- _GOAL OF THE EXERCISE_: From the entries below, reproduce exactly the line containing "This screenshot has height=305, width=506.", the line containing "Task: Click the tree pane right scroll arrow", and every line in between, with nothing added.

- _RECORDS SUPPLIED_:

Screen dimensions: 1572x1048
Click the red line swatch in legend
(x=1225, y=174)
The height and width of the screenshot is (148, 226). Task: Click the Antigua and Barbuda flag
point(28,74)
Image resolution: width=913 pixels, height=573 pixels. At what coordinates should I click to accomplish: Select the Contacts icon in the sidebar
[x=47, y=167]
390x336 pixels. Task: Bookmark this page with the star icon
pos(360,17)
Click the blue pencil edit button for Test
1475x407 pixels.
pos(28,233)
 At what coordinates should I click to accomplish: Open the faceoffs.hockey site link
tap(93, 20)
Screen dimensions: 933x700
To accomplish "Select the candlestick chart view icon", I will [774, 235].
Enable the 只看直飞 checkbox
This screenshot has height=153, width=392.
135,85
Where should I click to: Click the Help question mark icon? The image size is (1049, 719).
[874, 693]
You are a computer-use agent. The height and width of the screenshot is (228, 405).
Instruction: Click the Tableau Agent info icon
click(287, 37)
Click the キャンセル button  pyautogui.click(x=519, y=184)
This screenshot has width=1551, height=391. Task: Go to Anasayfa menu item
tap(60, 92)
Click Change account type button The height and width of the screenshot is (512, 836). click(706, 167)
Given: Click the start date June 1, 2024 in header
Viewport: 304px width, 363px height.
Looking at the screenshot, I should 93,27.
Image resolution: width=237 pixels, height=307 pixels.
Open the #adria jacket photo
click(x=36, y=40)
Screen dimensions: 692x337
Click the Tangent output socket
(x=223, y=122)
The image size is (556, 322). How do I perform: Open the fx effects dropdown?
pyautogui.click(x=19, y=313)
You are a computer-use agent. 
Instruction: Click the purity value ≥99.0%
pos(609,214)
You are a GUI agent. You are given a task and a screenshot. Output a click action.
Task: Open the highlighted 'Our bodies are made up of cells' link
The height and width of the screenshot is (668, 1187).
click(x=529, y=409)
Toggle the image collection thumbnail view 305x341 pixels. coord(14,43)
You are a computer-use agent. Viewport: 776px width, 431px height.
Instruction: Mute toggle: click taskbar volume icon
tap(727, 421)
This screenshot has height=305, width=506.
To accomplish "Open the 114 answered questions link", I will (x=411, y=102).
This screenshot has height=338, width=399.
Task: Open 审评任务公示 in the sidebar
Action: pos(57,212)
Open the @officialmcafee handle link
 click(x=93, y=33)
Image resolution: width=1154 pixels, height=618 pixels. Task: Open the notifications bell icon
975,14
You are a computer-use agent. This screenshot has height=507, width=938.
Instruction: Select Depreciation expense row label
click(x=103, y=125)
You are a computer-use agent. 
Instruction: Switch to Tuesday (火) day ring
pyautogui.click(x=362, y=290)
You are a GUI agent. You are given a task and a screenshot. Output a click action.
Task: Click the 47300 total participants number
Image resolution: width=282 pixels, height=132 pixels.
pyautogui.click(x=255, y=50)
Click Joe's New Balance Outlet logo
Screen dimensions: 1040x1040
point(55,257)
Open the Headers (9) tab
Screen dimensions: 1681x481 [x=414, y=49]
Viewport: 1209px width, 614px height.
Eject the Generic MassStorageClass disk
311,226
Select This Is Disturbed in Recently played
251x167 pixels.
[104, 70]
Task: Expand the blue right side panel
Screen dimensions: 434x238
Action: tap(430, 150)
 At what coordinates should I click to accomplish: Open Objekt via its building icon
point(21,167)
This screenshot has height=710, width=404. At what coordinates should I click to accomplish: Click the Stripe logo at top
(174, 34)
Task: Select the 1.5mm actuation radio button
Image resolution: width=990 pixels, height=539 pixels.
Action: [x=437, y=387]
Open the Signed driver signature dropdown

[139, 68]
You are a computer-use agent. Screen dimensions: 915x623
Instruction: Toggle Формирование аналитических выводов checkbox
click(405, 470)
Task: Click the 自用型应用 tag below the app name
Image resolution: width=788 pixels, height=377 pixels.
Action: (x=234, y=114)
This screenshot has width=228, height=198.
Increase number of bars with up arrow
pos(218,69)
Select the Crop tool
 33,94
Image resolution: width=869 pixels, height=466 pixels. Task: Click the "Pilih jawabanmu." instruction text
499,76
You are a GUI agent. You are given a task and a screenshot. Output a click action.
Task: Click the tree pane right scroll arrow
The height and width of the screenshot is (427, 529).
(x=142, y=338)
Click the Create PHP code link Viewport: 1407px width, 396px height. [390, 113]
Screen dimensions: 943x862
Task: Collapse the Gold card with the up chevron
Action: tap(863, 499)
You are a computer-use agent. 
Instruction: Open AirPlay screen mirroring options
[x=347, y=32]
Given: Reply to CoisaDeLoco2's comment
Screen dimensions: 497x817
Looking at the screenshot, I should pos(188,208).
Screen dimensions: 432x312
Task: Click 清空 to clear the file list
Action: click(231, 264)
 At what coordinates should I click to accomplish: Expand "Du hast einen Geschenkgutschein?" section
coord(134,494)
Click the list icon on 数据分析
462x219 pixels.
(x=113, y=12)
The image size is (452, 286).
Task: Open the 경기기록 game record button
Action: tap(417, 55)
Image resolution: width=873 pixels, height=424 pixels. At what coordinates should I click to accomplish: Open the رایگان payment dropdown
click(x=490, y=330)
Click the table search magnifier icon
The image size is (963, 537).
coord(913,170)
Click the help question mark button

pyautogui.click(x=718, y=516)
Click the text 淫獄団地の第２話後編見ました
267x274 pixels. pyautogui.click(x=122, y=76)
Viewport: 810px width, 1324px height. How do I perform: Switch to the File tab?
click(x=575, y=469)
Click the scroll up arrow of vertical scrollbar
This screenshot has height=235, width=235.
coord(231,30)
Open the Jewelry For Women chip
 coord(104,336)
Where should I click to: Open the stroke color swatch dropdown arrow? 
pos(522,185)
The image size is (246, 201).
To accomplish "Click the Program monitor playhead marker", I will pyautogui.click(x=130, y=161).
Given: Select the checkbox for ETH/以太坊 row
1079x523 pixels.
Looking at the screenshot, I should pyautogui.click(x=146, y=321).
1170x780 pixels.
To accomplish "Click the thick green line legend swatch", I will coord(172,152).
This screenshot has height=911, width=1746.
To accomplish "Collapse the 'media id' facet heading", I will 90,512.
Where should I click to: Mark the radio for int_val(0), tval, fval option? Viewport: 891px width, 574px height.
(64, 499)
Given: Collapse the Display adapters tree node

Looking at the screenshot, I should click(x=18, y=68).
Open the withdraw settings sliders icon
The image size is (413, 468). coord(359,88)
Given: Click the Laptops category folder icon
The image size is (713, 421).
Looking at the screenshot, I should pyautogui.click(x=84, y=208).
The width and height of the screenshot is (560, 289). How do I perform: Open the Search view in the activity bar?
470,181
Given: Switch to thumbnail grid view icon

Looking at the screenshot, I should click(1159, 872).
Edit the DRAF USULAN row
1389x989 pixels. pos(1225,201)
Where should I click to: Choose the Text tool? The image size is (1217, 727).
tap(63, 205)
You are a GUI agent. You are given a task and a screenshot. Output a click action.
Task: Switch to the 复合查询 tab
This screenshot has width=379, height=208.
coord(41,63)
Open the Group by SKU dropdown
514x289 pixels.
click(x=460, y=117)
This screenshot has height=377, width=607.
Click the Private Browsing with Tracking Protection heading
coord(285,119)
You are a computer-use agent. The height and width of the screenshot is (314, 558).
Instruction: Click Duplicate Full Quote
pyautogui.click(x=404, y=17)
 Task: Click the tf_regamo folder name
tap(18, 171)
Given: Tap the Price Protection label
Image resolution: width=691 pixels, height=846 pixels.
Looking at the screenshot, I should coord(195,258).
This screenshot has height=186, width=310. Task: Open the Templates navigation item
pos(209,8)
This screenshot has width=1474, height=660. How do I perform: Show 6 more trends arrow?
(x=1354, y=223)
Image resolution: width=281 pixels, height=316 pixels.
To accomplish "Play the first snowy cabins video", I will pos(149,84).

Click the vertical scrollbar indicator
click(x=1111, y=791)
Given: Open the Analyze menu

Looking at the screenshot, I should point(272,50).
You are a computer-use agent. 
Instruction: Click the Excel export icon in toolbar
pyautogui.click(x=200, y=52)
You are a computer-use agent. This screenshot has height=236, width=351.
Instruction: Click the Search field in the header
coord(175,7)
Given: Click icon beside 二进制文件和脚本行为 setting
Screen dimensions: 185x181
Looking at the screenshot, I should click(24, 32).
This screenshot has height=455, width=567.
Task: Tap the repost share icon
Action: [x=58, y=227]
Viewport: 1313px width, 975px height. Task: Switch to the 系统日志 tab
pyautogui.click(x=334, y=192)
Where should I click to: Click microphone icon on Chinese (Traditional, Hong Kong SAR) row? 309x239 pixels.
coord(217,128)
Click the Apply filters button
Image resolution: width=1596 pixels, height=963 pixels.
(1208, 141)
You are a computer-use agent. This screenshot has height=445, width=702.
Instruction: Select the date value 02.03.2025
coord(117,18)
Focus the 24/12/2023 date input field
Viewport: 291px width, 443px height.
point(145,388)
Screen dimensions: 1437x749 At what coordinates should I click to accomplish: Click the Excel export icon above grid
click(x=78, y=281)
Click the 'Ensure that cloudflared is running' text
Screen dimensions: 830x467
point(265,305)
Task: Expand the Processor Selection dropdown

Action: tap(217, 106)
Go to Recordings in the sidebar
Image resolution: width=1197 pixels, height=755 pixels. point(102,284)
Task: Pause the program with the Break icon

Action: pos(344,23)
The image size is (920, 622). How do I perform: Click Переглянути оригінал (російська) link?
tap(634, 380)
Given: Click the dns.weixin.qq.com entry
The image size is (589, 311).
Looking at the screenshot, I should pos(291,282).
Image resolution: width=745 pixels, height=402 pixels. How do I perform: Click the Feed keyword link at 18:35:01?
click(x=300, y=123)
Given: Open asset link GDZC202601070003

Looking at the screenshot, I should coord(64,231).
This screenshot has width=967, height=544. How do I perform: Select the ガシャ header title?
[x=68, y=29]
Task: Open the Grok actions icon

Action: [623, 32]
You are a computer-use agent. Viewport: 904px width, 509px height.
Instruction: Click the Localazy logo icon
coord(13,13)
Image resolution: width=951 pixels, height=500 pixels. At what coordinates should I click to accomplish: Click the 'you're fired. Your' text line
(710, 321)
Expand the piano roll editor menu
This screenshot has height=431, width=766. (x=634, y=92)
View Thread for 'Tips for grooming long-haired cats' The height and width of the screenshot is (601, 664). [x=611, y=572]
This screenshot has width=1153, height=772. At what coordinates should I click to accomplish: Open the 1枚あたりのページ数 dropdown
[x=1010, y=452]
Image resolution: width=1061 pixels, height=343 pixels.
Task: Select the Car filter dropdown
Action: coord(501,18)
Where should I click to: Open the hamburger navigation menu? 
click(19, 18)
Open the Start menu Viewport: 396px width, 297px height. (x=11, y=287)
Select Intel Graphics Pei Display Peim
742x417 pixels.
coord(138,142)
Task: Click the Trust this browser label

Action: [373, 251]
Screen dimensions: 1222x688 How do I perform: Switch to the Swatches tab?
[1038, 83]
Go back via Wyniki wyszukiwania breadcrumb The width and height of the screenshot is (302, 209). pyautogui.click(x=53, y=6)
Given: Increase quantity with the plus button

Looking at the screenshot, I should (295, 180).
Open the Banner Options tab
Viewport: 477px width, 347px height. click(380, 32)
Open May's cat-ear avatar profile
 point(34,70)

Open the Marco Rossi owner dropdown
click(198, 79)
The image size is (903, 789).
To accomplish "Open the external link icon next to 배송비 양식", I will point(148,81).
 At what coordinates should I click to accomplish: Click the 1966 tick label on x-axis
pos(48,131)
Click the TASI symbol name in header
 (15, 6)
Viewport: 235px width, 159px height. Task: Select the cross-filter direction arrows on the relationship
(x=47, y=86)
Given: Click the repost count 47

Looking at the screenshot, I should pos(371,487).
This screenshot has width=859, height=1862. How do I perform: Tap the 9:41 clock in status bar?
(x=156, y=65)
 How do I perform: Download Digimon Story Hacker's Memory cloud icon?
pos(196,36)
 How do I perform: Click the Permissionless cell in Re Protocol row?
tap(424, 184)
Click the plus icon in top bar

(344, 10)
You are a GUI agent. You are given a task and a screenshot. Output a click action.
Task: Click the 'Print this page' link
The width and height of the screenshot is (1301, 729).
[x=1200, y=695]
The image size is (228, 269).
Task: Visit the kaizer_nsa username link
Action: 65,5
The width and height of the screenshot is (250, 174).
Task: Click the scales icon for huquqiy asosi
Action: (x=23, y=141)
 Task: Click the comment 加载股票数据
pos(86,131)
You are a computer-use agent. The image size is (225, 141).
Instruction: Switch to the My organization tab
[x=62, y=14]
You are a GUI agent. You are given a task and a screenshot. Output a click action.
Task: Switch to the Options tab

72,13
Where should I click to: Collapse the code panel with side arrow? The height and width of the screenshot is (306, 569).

- _RESPONSE TO THIS EXERCISE_:
This screenshot has height=305, width=506.
To accomplish "Open the 114 answered questions link", I will (x=411, y=102).
This screenshot has height=338, width=399.
Task: Open 审评任务公示 in the sidebar
Action: pos(57,212)
Open the @officialmcafee handle link
 click(x=93, y=33)
Image resolution: width=1154 pixels, height=618 pixels. Task: Open the notifications bell icon
975,14
You are a computer-use agent. This screenshot has height=507, width=938.
Instruction: Select Depreciation expense row label
click(x=103, y=125)
You are a computer-use agent. 
Instruction: Switch to Tuesday (火) day ring
pyautogui.click(x=362, y=290)
You are a GUI agent. You are given a task and a screenshot. Output a click action.
Task: Click the 47300 total participants number
Image resolution: width=282 pixels, height=132 pixels.
pyautogui.click(x=255, y=50)
Click Joe's New Balance Outlet logo
Screen dimensions: 1040x1040
point(55,257)
Open the Headers (9) tab
Screen dimensions: 1681x481 [x=414, y=49]
Viewport: 1209px width, 614px height.
Eject the Generic MassStorageClass disk
311,226
Select This Is Disturbed in Recently played
251x167 pixels.
[104, 70]
Task: Expand the blue right side panel
Screen dimensions: 434x238
Action: tap(430, 150)
 At what coordinates should I click to accomplish: Open Objekt via its building icon
point(21,167)
This screenshot has height=710, width=404. At what coordinates should I click to accomplish: Click the Stripe logo at top
(174, 34)
Task: Select the 1.5mm actuation radio button
Image resolution: width=990 pixels, height=539 pixels.
Action: [x=437, y=387]
Open the Signed driver signature dropdown

[139, 68]
You are a computer-use agent. Screen dimensions: 915x623
Instruction: Toggle Формирование аналитических выводов checkbox
click(405, 470)
Task: Click the 自用型应用 tag below the app name
Image resolution: width=788 pixels, height=377 pixels.
Action: (x=234, y=114)
This screenshot has width=228, height=198.
Increase number of bars with up arrow
pos(218,69)
Select the Crop tool
 33,94
Image resolution: width=869 pixels, height=466 pixels. Task: Click the "Pilih jawabanmu." instruction text
499,76
You are a GUI agent. You are given a task and a screenshot. Output a click action.
Task: Click the tree pane right scroll arrow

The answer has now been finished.